Full Report
Researchers map full org chart of the scam from dodgy recruiters to helpful Western collaborators Researchers at IBM X‑Force and Flare Research have uncovered data that sheds light on how North Korea's fake IT worker schemes operate and infiltrate companies in order to funnel money back to the regime and steal sensitive information.…
Analysis Summary
# Threat Actor: IT Worker Dispatch Teams (DPRK)
## Attribution & Identity
* **Actor Identification:** North Korean (DPRK) IT Workers.
* **Known Aliases:** Fake IT Worker ecosystem, "C Digital LLC" (front company name).
* **Known Associations:** Working on behalf of the North Korean regime (Pyongyang).
* **Scale:** Estimated 100,000 workers operating across approximately 40 countries.
## Activity Summary
According to recent research by IBM X-Force and Flare, North Korea operates a highly structured global network of fake IT workers who infiltrate Western companies. These workers secure legitimate full-time employment or freelance contracts using stolen or borrowed identities. The operation functions like a corporate entity with specialized roles:
* **Recruiters:** Screen candidates and record interviews.
* **Facilitators:** Act as hiring managers to approve "recruits" for the scheme.
* **IT Workers:** Conduct the actual technical work and infiltration.
* **Collaborators/Brokers:** Western individuals who provide their identities or assistance to facilitate the fraud.
## Tactics, Techniques & Procedures
* **Identity Fraud:** Use of counterfeit accounts or verified accounts belonging to real individuals (often Westerners) to bypass KYC (Know Your Customer) checks on freelancing platforms.
* **Application Mentoring:** Workers are coached on how to apply to Western companies and given fabricated US-based identities.
* **Job Seek Tactics:** Heavy activity on freelancing sites such as Upwork, LinkedIn, and Freelancer.com, tracked via internal metrics for "Bids" and "Messages."
* **Social Engineering:** Using front company names like "C Digital LLC" and claiming to be "stealth startups" to explain a lack of public corporate presence.
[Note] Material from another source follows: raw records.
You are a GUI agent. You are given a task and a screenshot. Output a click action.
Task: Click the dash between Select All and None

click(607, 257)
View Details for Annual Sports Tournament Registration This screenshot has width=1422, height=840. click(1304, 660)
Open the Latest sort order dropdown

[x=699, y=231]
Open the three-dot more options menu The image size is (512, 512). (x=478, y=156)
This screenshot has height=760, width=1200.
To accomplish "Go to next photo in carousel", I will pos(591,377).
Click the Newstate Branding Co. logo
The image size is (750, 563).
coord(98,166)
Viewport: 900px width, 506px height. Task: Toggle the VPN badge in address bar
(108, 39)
* **Interview Deception:** Use of AI face changers, AI voice changers, and fake backgrounds during video interviews to mask their true location and identity.
* **Language Translation:** Heavy reliance on Google Translate for job applications, communication, and interpreting technical documentation.
* **Collaborative Output:** Multiple people may work behind a single employee profile to ensure high performance, aiming for promotions to gain privileged system access.
## Targeting
* **Sectors:** Technology (General), Software Development, specifically companies employing .NET, WordPress, and full-stack web application development.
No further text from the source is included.